Así fue el rescate de los tripulantes de Artemis II: "Una sensación increíble ser recibidos tras un viaje de 700.000 millas"
Un vídeo grabado en primera persona por uno de los rescatistas ha revelado el momento en el que se abre la escotilla de la nave Orion. Unas imágenes que están dando la vuelta al mundo
La nave Orion, siendo remolcada tras el rescate de los astronautas de Artemis II (NASA)
El descenso de la cápsula Orion se produjo siguiendo el protocolo previsto, con una reentrada atmosférica controlada y un impacto en el océano perfectamente medido. Este tipo de maniobra, crítica en cualquier misión espacial, pone a prueba tanto los sistemas térmicos como la integridad estructural de la nave.
Un regreso clave para la exploración lunar
La operación de amerizaje se desarrolló sin incidentes, lo que permitió a los equipos de recuperación actuar con rapidez y precisión. La misión Artemis II, centrada en el vuelo tripulado alrededor de la Luna, refuerza la estrategia de la NASA para establecer una presencia humana sostenida más allá de la órbita terrestre.
Tras el contacto con el agua, los equipos técnicos aseguraron la cápsula y procedieron a las comprobaciones iniciales. Estas tareas son esenciales para garantizar que no existan daños estructurales ni riesgos para los astronautas en los minutos posteriores al aterrizaje.
El momento en el que se confirmó el estado de la tripulación
Días después del amerizaje, se ha difundido el vídeo del momento exacto en el que se abrió la cápsula, una escena especialmente esperada por la comunidad científica y el público. En las imágenes se puede observar cómo los equipos acceden al interior de Orion y tienen un primer contacto con la tripulación.

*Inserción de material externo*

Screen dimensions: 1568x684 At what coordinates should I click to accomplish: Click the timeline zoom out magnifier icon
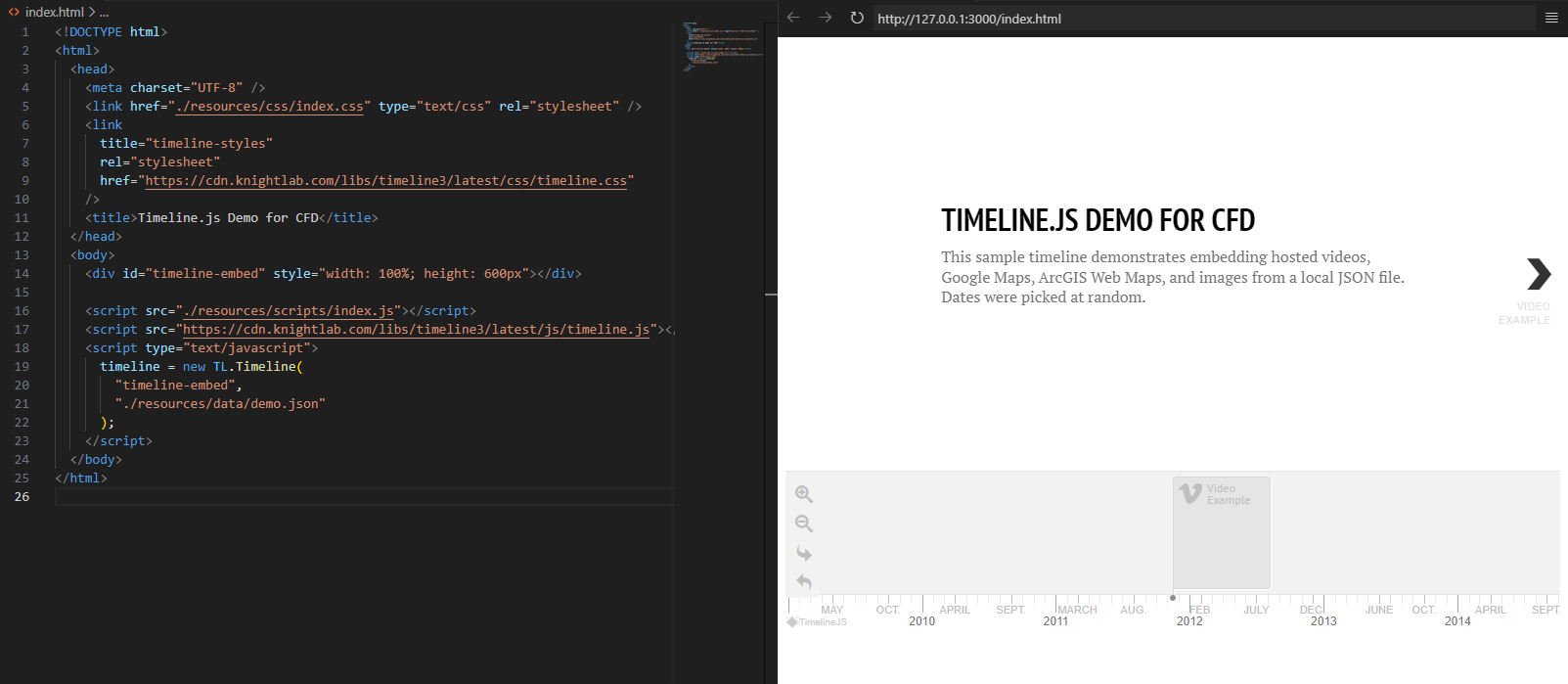[804, 524]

La apertura de la escotilla permitió verificar que todos los tripulantes se encontraban en perfecto estado, cumpliendo así uno de los principales objetivos de la misión: garantizar la seguridad humana durante los viajes a la Luna.
Una misión que refuerza el programa Artemis
El éxito del regreso de Artemis II supone un paso determinante dentro del programa Artemis, cuyo objetivo es devolver a los astronautas a la superficie lunar en los próximos años. La validación de los sistemas de vuelo y recuperación consolida la confianza en futuras misiones tripuladas.
Los propios astronautas resumieron la experiencia tras salir de la cápsula: "Una sensación increíble ser recibidos después de un viaje de 700.000 millas" (1,12 millones de kilómetros, aproximadamente). La declaración refleja la magnitud de una misión que vuelve a situar a la exploración espacial en el centro del avance tecnológico global.